### Stored data
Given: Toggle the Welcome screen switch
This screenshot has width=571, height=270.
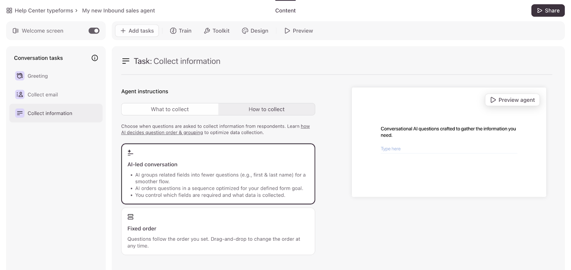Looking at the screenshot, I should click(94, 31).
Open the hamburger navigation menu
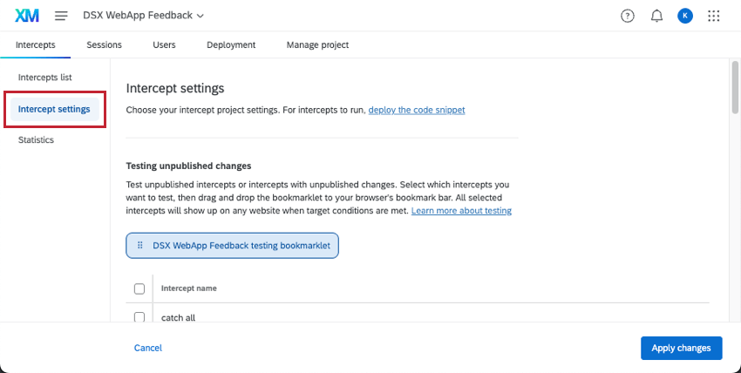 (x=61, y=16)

### Task statement
Reproduce the listing above verbatim, leaving out the pictures.

### Written answer
Given: Toggle the Welcome screen switch
This screenshot has width=571, height=270.
Looking at the screenshot, I should click(94, 31).
Open the hamburger navigation menu
 (x=61, y=16)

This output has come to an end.